September 15, 2010

Pain so Deep…Lonely no Cure

Last night was a night of great sorrow and a pain I never want to experience again. The reality is that I have before felt this pain and I will again some day. There is no getting away from this. I receive a letter that effected me in a way I didn’t think would. A conversation then followed that didn’t get anything much more accomplished then feeling like I had this black hole inside. I was hurt badly and I don’t know how to recover from this, from last night, or from the future that awaits me.

As I read the words and formed the understanding I couldn’t hold anything back. I sobbed uncontrollably. I could breathe and began to feel my stomach churn. Getting close to people is something I just no longer want to do…because the loss of something I worked for, I cherished has sunken into the shadows leaving me feel unsecure. A set of arms that lifted me have now become different. Laying awake most of the night I pleaded for God to just stop, to stop with the weight and the continued loss.

My conversation left me feeling frustrated as someone I want to understand doesn’t. I want to just quit trying to get people to understand. It is a roller coaster for me, I do great for days, weeks, a month…then within a day or two the weight I am presented with caves me. I am told this is normal by the resources I seek, but those then conflicts with the views of others, of the person I talked to last night. What am I? I feel broken and I already feel like a failure…like a huge let down, hearing the words I did last night only added to my solemn heart.

I would like to say I have never cried as hard as I did last night, but I have. I would like to say I have never lain awake so long, but I have. I would like to say this is the only morning I have not wanted to get out of bed, but it isn’t. I would like to say I have never felt this empty, but I have. I feel lost, so lost I am unsure how or if I can be found. Giving up on love, happiness, and healing is honestly at this moment something that feels desirable. I have considered to stop writing, this doesn’t help anyone…this blog. I have considered just falling off the radar and dissolving into the surroundings until I am unnoticed, just another person walking the streets.

Why keep trying…I seek all the appropriate resources and I have all the strength I can find to pull me out of a hole, I start feeling alive and then things change within one day. If for one second you think I am holding on to this, you are wrong. For some damn reason this hold has latched to my wrist and pulls without warning. Maybe I am not strong….maybe I am not what you believe I am. For that, I apologize.

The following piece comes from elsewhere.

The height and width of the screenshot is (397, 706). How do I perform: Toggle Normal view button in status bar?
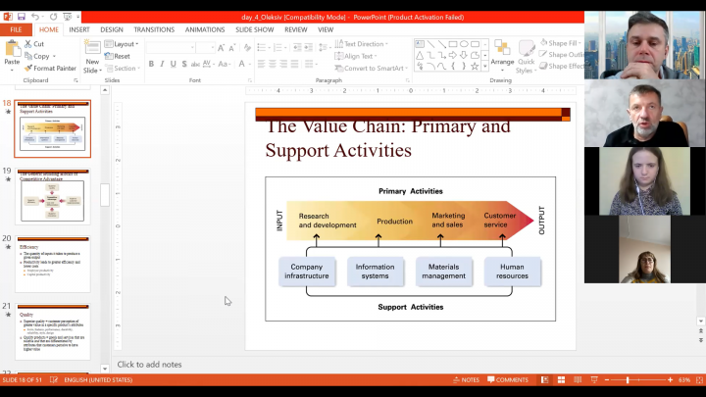[x=544, y=380]
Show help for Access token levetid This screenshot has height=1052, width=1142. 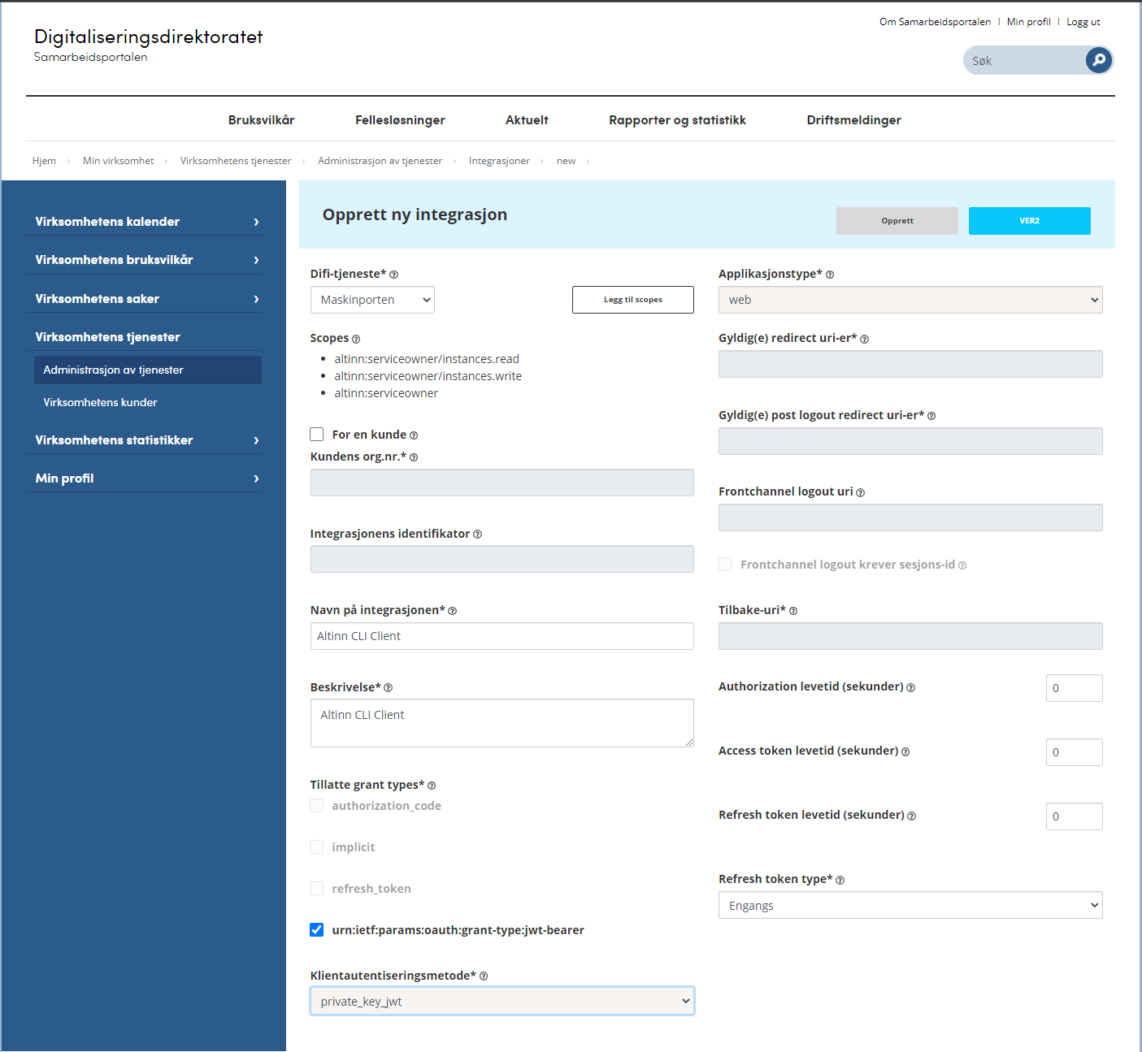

Moving into my day, I am unsure just what is out there waiting for me. Frankly I don’t want to know, but I refuse to have a lurking depression win. I will go to work, I will be a success. My kids will wake up and see the woman I am as I love them more than they know. I will bring brightness to their day. I will continue to utilize the resources I have and just pray…because I am not the person that will give up or quit regardless of how strong that feeling is.